If $3\sec^4\theta+8=10\sec^2\theta$, find the values of $\tan\theta$

If $3\sec^4\theta+8=10\sec^2\theta$, find the values of $\tan\theta$.

$$3\sec^4\theta-10\sec^2\theta+8=0$$ $$3\sec^4\theta-6\sec^2\theta-4\sec^2\theta+8=0$$ $$(3\sec^2\theta-4)(\sec^2\theta-2)=0$$ $$\sec^2\theta=2 \text { or } \sec^2\theta=\frac{4}{3}$$ $$1+\tan^2\theta=2 \text { or } 1+\tan^2\theta=\frac{4}{3}$$ $$\tan^2\theta=1 \text { or } \tan^2\theta=\frac{1}{3}$$ $$\begin{equation} \tan\theta=\pm1 \text { or } \tan\theta=\pm\frac{1}{\sqrt{3}} \end{equation}$$

So $\tan\theta$ can have four values $1,-1,\dfrac{1}{\sqrt{3}},-\dfrac{1}{\sqrt{3}}$.

But answer is only $1 \text{ or } \dfrac{1}{\sqrt{3}}$.

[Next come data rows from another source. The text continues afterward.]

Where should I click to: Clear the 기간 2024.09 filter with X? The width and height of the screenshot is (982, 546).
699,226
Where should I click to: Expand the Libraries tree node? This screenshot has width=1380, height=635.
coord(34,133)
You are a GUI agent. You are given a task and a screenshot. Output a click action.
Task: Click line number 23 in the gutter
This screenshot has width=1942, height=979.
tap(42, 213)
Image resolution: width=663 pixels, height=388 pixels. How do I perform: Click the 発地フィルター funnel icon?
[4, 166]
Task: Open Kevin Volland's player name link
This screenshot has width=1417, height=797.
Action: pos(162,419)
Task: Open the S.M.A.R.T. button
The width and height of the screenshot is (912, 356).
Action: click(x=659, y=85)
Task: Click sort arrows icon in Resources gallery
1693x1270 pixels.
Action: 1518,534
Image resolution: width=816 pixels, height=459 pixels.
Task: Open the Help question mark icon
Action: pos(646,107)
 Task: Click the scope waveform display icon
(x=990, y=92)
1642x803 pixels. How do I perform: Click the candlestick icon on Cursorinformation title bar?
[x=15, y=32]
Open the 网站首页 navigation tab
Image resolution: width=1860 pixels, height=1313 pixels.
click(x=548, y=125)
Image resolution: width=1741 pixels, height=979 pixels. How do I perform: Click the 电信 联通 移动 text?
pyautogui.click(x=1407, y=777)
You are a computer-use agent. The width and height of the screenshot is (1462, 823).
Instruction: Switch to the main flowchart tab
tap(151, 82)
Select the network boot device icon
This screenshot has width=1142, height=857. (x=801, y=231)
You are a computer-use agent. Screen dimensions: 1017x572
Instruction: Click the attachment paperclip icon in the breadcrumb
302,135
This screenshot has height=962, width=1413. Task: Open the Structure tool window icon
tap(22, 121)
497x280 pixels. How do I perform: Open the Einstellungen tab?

What are the things I am missing here?

Solution 1:

Your method is correct. Whatever source told you only the positive roots are right either made a mistake or imposed (or meant to impose) a range on $\theta$ that ensures $\tan\theta>0$, such as $\theta\in\left(0,\,\frac{\pi}{2}\right)$.